Would you print the material exactly, starting at its first line and ending at the line holding "Tap the vote"?
++++ DATA PROVIDED ++++
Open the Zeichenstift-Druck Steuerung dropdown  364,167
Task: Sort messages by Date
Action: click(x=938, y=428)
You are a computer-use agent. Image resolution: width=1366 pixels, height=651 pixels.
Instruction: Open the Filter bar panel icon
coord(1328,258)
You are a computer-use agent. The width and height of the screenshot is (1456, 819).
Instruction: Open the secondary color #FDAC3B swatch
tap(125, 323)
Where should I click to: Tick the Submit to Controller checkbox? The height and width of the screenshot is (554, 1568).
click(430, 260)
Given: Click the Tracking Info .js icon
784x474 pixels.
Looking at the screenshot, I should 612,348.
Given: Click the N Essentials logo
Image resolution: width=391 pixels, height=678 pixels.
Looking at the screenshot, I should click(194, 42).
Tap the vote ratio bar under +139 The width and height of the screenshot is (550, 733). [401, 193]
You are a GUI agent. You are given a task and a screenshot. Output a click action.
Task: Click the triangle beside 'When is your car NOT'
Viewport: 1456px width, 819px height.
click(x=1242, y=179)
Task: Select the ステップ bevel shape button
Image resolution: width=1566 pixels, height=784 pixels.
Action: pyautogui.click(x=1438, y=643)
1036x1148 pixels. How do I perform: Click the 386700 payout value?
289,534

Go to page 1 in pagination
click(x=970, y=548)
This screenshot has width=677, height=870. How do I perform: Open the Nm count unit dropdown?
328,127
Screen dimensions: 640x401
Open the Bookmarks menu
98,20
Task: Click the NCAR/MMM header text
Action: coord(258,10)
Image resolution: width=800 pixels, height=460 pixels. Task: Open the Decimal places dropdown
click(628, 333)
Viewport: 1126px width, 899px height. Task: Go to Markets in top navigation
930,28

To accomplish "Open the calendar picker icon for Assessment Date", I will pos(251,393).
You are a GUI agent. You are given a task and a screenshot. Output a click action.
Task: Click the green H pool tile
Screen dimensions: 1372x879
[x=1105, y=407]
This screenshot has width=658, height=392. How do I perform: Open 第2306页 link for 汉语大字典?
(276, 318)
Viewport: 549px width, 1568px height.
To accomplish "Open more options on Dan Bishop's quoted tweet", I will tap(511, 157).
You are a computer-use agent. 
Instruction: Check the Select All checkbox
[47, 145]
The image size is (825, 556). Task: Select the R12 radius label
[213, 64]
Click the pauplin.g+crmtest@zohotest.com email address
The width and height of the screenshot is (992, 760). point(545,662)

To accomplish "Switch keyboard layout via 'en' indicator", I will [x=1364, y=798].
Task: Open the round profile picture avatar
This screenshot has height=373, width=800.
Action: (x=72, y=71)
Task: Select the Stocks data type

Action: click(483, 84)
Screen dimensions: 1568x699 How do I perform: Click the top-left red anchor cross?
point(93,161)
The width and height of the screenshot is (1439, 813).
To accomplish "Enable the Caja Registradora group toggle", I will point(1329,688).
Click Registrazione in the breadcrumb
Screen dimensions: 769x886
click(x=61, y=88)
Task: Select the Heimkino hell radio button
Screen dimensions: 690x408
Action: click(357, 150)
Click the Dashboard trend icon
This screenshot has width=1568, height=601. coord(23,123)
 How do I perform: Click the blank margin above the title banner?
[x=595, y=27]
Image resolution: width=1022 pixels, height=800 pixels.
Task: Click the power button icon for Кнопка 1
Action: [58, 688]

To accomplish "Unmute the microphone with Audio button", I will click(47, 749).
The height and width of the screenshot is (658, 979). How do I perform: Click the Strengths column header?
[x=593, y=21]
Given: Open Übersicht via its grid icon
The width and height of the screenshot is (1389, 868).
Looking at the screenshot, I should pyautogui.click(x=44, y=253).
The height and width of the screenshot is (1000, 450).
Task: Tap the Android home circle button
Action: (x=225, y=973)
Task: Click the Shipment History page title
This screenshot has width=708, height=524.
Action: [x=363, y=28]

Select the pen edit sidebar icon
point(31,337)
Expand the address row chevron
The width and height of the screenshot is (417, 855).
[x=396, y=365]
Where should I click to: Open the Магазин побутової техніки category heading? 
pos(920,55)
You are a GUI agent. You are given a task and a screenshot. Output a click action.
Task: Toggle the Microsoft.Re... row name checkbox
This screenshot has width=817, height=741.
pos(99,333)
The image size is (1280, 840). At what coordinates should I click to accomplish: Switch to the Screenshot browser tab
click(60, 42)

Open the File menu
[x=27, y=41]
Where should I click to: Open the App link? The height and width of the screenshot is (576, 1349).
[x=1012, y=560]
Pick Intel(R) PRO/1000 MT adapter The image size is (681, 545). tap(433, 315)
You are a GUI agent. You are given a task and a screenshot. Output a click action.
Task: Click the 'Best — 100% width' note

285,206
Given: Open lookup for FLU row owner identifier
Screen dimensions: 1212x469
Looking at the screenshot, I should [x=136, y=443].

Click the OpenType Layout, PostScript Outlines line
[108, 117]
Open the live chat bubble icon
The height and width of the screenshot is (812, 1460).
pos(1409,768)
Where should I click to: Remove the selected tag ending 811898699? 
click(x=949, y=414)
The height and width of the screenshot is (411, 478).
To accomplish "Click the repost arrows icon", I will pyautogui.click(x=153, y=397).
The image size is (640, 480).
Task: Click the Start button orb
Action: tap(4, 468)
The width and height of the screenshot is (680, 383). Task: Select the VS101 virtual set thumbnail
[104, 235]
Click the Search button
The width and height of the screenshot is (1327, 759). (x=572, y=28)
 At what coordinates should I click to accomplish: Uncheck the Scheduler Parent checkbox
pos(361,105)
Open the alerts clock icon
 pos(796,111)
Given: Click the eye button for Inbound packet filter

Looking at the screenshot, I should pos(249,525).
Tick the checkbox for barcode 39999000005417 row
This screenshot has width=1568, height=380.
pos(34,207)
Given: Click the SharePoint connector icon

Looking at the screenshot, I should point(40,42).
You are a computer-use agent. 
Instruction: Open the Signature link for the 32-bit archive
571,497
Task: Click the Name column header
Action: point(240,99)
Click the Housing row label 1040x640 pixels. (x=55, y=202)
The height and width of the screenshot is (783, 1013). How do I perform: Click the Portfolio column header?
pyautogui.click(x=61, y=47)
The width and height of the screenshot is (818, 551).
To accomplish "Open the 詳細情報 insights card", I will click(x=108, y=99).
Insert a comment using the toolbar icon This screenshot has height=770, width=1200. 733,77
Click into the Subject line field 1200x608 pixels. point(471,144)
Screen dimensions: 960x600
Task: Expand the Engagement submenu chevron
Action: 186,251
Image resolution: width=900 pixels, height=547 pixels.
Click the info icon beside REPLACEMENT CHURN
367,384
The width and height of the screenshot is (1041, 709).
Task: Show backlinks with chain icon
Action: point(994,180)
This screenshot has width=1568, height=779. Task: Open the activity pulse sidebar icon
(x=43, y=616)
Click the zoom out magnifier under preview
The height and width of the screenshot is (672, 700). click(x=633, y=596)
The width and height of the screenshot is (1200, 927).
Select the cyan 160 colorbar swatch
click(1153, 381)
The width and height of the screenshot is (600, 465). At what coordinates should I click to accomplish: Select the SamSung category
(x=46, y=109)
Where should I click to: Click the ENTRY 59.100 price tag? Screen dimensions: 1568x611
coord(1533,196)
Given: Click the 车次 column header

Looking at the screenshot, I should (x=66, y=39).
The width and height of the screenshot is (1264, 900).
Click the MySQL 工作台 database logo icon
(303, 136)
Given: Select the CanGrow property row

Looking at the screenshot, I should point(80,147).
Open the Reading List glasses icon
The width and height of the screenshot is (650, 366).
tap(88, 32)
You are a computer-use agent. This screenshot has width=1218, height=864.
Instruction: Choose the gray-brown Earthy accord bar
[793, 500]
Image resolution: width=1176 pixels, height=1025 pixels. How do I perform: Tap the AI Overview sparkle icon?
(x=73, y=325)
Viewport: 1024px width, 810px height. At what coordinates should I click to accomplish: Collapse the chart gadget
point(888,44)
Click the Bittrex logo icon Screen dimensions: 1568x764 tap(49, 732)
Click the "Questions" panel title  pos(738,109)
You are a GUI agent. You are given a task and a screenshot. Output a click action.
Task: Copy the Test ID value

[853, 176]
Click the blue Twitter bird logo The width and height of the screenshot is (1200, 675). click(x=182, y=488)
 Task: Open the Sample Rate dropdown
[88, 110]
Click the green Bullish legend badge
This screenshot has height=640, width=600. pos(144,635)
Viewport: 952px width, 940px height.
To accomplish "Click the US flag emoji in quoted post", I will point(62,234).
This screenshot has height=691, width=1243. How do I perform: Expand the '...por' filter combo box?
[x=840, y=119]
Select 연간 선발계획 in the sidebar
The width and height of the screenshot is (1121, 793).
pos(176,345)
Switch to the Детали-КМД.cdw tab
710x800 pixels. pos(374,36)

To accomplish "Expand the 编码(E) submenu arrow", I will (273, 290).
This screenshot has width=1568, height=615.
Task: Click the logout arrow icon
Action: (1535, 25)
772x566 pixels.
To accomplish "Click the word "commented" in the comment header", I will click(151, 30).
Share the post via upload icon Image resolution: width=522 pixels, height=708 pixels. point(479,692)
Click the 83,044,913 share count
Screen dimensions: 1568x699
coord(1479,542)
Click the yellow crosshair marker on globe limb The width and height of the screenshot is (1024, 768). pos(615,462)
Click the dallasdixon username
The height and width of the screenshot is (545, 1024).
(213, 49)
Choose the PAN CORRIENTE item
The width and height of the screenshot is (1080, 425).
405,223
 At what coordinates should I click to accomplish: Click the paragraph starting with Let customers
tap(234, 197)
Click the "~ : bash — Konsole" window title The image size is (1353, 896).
++++
OUTPUT FOR THIS TASK.
Open the Zeichenstift-Druck Steuerung dropdown  364,167
Task: Sort messages by Date
Action: click(x=938, y=428)
You are a computer-use agent. Image resolution: width=1366 pixels, height=651 pixels.
Instruction: Open the Filter bar panel icon
coord(1328,258)
You are a computer-use agent. The width and height of the screenshot is (1456, 819).
Instruction: Open the secondary color #FDAC3B swatch
tap(125, 323)
Where should I click to: Tick the Submit to Controller checkbox? The height and width of the screenshot is (554, 1568).
click(430, 260)
Given: Click the Tracking Info .js icon
784x474 pixels.
Looking at the screenshot, I should 612,348.
Given: Click the N Essentials logo
Image resolution: width=391 pixels, height=678 pixels.
Looking at the screenshot, I should click(194, 42).
Tap the vote ratio bar under +139 The width and height of the screenshot is (550, 733). [401, 193]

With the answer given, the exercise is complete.